You can take the man out of Medill, but...

Howdy, everybody. I think, in this crowd, none of us need any introduction; but I thought I should say hello first. Long time, no see. A little bit of an update: I live in Orlando now, and I am a news designer for the Sentinel. And if any of you want to come to the Happiest City on Earth, mi sofa es su casa.

Now, to brass tacks.

For my first post, I wanted to share with you all a great, and Evanston-related, story that has been making its rounds here in Orlando. Anybody remember the temple across the street from Harris? That'd be Sigma Alpha Epsilon's national headquarters.

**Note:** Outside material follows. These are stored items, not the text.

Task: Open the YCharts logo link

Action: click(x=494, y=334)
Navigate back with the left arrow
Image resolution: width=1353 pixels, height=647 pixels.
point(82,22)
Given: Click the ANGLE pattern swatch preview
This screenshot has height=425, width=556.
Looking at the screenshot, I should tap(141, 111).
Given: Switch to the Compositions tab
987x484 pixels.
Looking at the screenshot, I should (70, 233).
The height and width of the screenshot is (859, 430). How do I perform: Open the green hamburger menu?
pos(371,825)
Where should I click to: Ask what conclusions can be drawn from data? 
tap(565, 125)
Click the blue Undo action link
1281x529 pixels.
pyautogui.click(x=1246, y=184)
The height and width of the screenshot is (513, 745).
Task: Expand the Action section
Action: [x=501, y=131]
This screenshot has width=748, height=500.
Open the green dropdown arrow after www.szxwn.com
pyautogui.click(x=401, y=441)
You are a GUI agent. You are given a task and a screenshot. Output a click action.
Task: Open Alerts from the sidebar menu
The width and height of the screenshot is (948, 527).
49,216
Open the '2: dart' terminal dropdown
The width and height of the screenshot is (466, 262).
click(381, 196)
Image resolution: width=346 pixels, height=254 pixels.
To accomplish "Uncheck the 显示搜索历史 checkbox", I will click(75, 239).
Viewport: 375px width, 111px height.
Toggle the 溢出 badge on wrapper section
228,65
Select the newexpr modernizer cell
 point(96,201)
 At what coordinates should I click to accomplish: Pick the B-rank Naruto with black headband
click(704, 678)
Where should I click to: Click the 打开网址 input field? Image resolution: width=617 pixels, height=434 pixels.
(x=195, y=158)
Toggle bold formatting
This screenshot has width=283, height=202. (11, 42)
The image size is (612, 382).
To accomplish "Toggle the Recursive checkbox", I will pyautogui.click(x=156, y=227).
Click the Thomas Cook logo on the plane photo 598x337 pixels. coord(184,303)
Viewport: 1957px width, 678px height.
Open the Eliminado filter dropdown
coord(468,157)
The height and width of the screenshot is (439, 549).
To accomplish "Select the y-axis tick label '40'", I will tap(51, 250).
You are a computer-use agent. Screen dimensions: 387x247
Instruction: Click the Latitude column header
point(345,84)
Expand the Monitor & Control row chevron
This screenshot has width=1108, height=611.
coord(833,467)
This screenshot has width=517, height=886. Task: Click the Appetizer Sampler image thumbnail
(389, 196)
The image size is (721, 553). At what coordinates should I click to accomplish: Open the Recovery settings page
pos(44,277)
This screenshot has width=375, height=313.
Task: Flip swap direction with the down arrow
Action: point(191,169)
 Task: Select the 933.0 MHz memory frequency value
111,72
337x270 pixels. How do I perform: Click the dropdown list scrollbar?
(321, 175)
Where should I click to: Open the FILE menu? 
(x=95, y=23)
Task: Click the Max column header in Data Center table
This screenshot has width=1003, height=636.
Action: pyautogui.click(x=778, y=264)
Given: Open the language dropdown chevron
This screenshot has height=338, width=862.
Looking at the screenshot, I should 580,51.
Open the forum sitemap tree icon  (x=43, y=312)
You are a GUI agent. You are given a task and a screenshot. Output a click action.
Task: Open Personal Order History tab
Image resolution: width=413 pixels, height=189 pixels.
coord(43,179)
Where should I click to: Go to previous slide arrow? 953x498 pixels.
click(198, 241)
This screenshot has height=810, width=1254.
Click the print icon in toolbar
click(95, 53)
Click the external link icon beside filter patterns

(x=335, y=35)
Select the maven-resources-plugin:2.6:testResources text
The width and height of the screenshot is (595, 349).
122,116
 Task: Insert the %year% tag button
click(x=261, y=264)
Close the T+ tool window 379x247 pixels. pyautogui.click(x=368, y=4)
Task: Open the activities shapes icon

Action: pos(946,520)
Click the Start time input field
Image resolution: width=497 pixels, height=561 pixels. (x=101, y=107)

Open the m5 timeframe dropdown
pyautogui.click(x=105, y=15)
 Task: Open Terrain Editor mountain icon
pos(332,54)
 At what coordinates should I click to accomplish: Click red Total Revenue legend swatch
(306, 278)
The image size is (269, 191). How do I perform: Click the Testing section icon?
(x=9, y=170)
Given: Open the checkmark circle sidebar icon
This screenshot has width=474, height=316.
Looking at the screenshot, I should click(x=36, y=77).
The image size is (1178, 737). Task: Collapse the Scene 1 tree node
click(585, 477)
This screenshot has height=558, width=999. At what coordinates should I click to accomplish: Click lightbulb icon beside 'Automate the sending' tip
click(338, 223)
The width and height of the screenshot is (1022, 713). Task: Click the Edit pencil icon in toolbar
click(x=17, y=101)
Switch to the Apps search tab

But lately, they've had to focus their attention on their University of Central Florida chapter, here in Orlando:

Police called to a University of Central Florida fraternity house last week found young men crawling on hands and knees, screaming profanely and wearing women's underwear, fairy wings and a diaper.

University police released this account of the incident Thursday, the same day the national headquarters of Sigma Alpha Epsilon suspended the UCF chapter pending its own investigation of how three men at the house ended up being taken to a hospital.

[...]

UCF police responded early Oct. 26 to the on-campus fraternity house, which sports a large gold lion statue out front and purple doors. Officers heard weeping, moaning and "aggressive screaming," according to their report.

At first, investigators were told they could not go inside because a "ritual" was being performed, police said. When officers entered, they saw seven or eight crawling men wearing bras and women's underpants and one man sobbing on the floor and wearing a rainbow-colored wig and a diaper.

One man wearing a pink tank top, women's underwear and a blond wig lay on the floor vomiting while another participant held his head up, the report states.


It seems that the Sentinel story actually left out some of the most horrifying parts. From the UCF Central Florida Future story:

Police contacted Orange County Rescue when some of the men were deemed in need of medical attention, citing that one man "appeared to have trouble breathing." Another man received assistance in order to "keep him from lying in his own vomit," and one "could not walk under his own power."

Orange County Rescue transported three men, whose names have not been disclosed, to Florida Hospital East. They were released the same night.

Police found "numerous" beer cans and bottles, one mostly consumed bottle of rum and "numerous mangled hotdogs" scattered on the floor of the SAE house.


I've been fielding questions from the copy desk about a variety of Evanston- and Northwestern-related conventions, for the last couple of weeks, every time they need to write about this. So it was the first thing I thought of when I decided to make my first post. As Scott might say: Hey presto!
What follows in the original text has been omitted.